L’initiative sur l’autodétermination: un leurre qu’il faut refuser

OPINION. L’initiative de l’UDC sur laquelle nous nous prononçons ce week-end ouvre la porte à un jeu dangereux, celui de l’illusion que nous pourrions nous autogérer, écrit la députée vaudoise Catherine Labouchère

Décrite pas ses partisans comme un remède à l’emprise de juges étrangers sur notre souveraineté, l’initiative sur l’autodétermination fait croire que notre pays est menacé.

Les pro-initiative estiment que le droit suisse prévaut sur le droit international et que la Constitution fédérale garantit suffisamment de droits fondamentaux sans avoir besoin de se soumettre aux règles internationales. A contrario, les opposants craignent les réactions de nos partenaires extérieurs, la dénonciation de certains traités, l’incertitude des négociations subséquentes et la mise hors jeu de la Suisse dans des domaines indispensables à notre pays comme la recherche et l’innovation.

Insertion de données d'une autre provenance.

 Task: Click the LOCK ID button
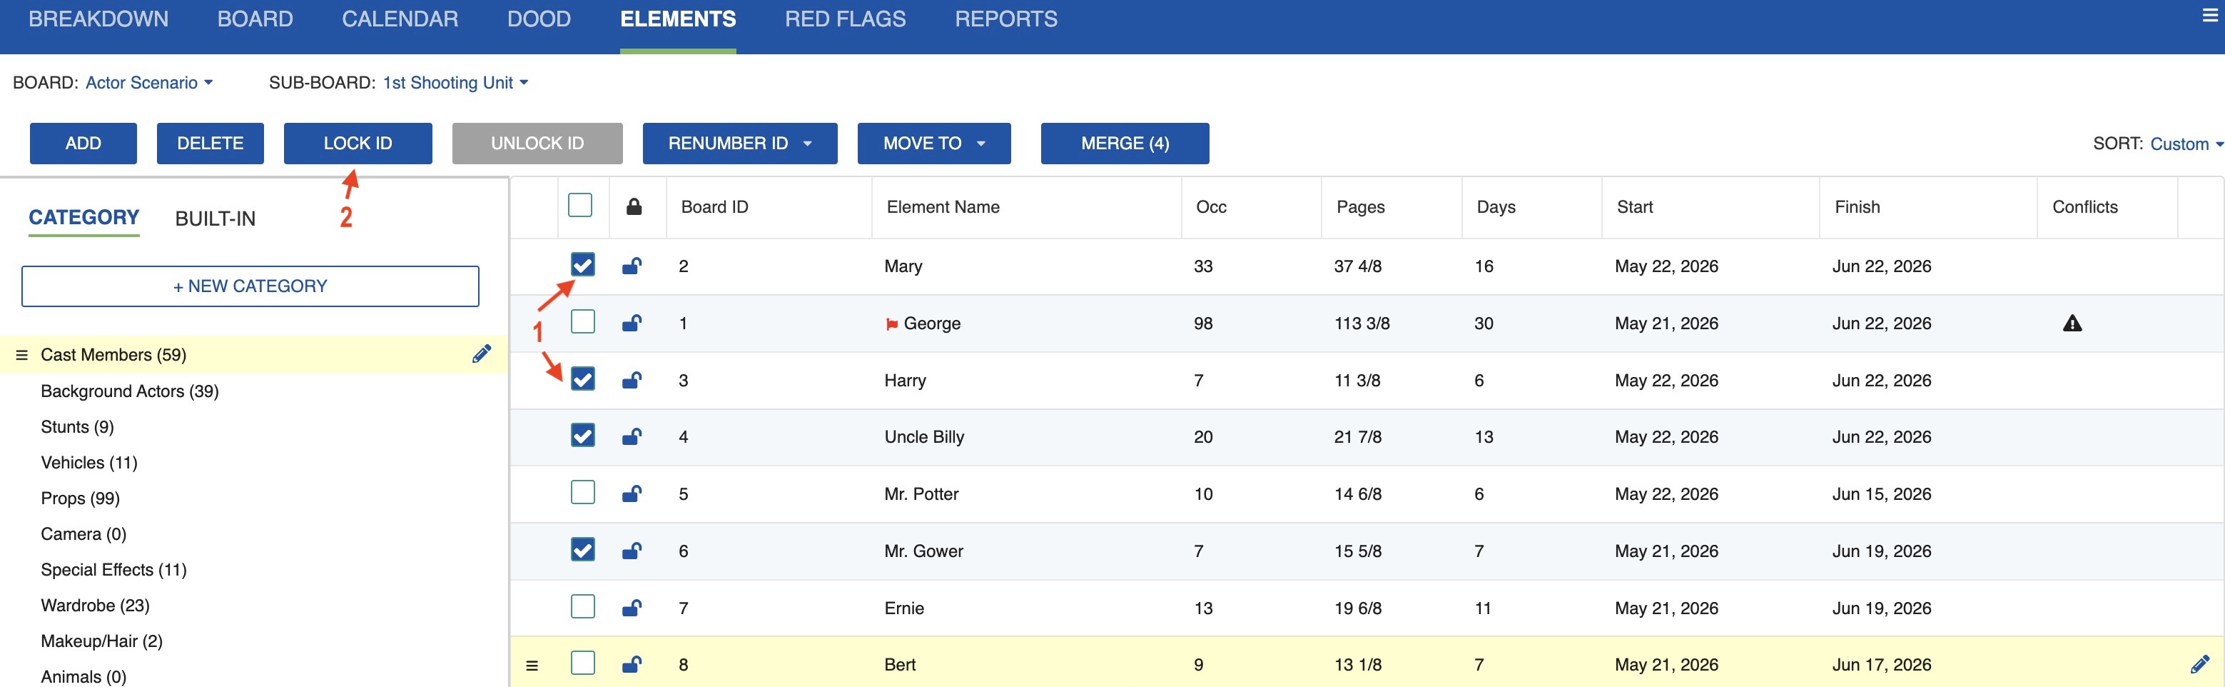(x=358, y=143)
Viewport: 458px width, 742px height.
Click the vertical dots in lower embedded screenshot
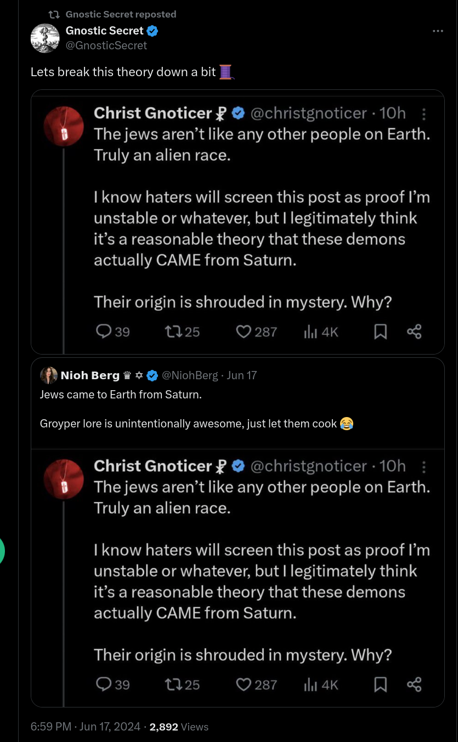tap(423, 467)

Traités validés par le peuple

Analysons ces arguments à l’aulne des réalités quotidiennes. La Suisse est un Etat qui existe au premier rang mondial grâce à ses cerveaux, son travail et sa capacité d’innover. Le pays se porte bien, participe activement aux échanges internationaux. Ses institutions, notamment le droit de référendum auquel les traités internationaux sont soumis, constituent des garde-fous solides et utilisés. Pourquoi changer alors que cela fonctionne? Le vote du 9 février 2014 reste dans toutes les mémoires, ses effets négatifs perdurent encore dans plusieurs domaines (recherche, culture, éducation) malgré les fonds que la Confédération leur fournit pour remédier à ses effets.

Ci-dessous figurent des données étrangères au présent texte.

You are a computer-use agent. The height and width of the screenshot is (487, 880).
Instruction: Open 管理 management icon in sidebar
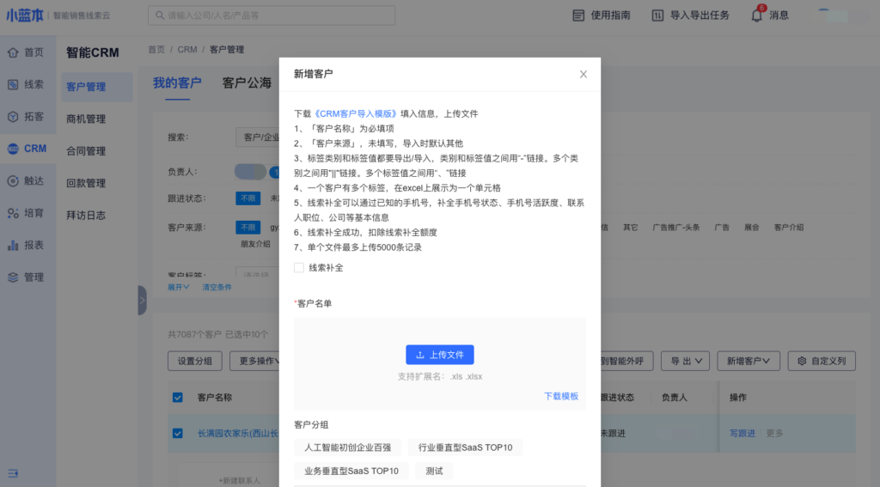[x=13, y=277]
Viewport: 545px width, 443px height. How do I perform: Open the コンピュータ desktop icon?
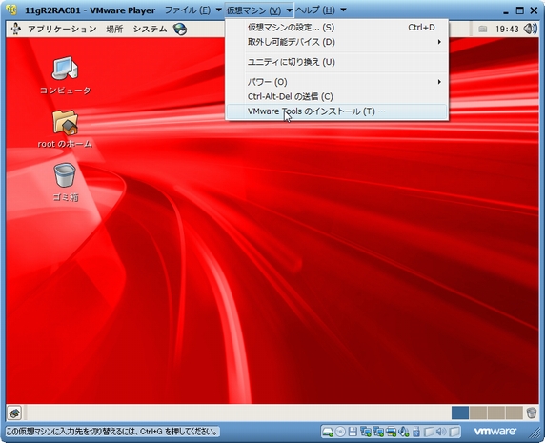tap(65, 75)
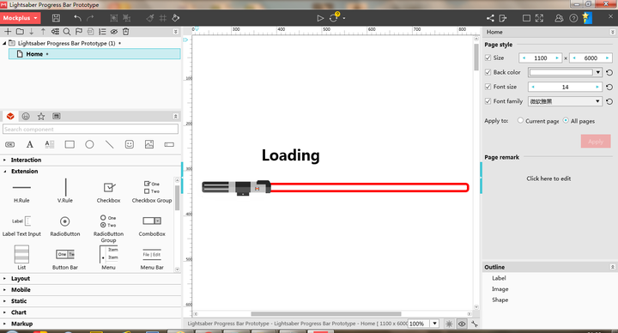Select the Text component icon
The width and height of the screenshot is (618, 333).
29,145
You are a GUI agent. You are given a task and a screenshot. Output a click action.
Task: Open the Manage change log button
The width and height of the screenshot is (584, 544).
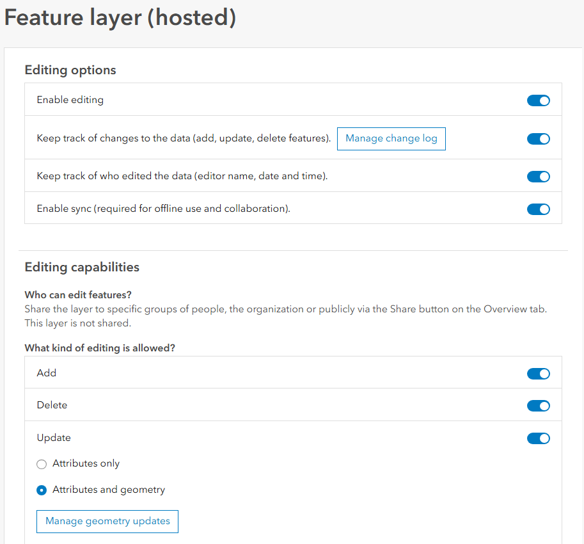coord(391,138)
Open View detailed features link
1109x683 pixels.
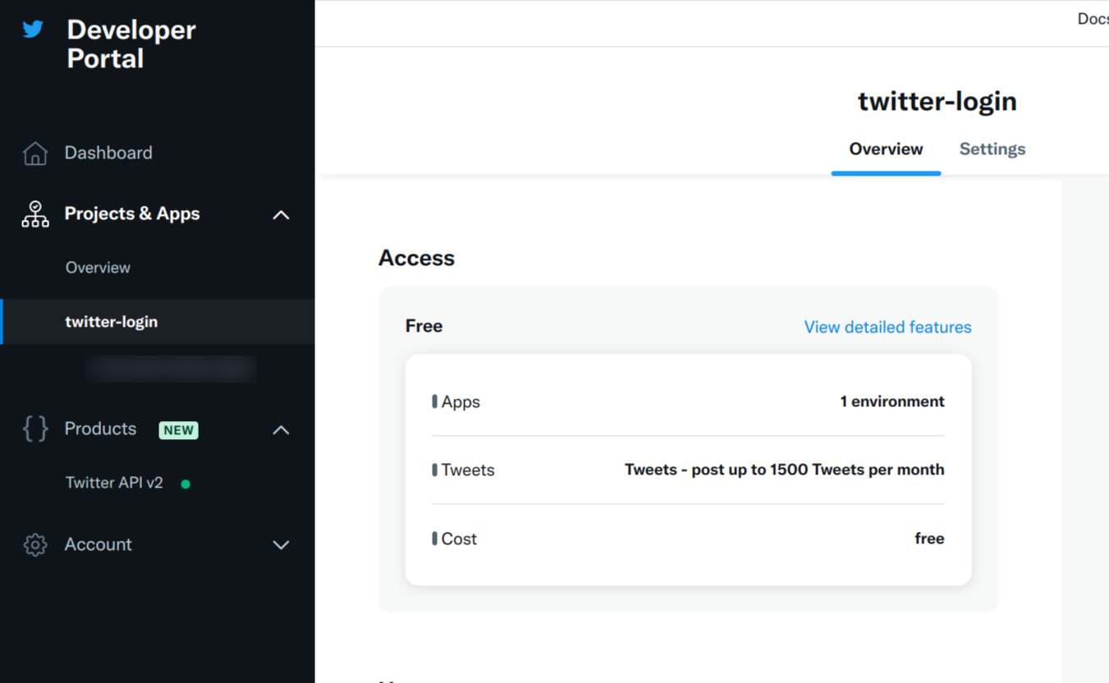point(887,328)
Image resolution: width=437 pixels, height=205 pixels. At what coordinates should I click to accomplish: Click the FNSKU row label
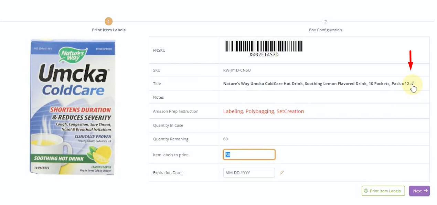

Les institutions, notamment le droit de référendum auquel les traités internationaux sont soumis, constituent des garde-fous solides et utilisés

Prenons quelques exemples de conséquences si l’initiative passe. Le cancer est une des priorités absolues de santé publique en Suisse. La recherche pour lutter contre cette maladie est actuellement à la pointe dans notre pays. Prendre le risque de ne plus lui permettre de participer aux programmes internationaux et radier la possibilité pour les Suisses de présider les commissions qui les élaborent seraient tout sauf profitables aux malades s’il faut reprendre les traités dans ce domaine. Autre objet: la sécurité et la lutte contre le terrorisme. Sans collaboration internationale rapide et efficace, la porte serait ouverte à des dangers pour notre population. Les partisans de l’initiative ont beau jeu de dire que seuls les traités contraires à notre droit seraient dénoncés. Or, rappelons-le, tous ont été acceptés in fine par la population, soit que le référendum ait été obligatoire, soit qu’il n’ait pas été utilisé s’il était facultatif.

Lanterne magique

La grande majorité de nos actes quotidiens sont réglés par le droit international. Il est présent dans nos vies au jour le jour lorsqu’on voyage, qu’on achète des produits fabriqués ailleurs, qu’on exporte, quand on va étudier ou travailler dans un autre pays, sans que cela pose de problème. En parlant de juges étrangers, les initiants instillent le doute: à leur avis, ils prendraient la main sur notre droit national. Ils oublient que le droit international n’est pas que le seul fait d’étrangers, mais que des juristes suisses prennent part activement à son élaboration. Leur supprimer cette participation n’est à tout le moins pas judicieux, voire inconscient, car la réaction des partenaires est tout sauf certaine.

A tout le moins, cette initiative ouvre la porte à un jeu dangereux, celui de l’illusion que nous pourrions nous autogérer en faisant des envieux de notre système. Rien n’est moins sûr. Sans conteste, il faut voir la réalité en face et dire non fermement à cette lanterne magique que les partisans de l’initiative nous agitent.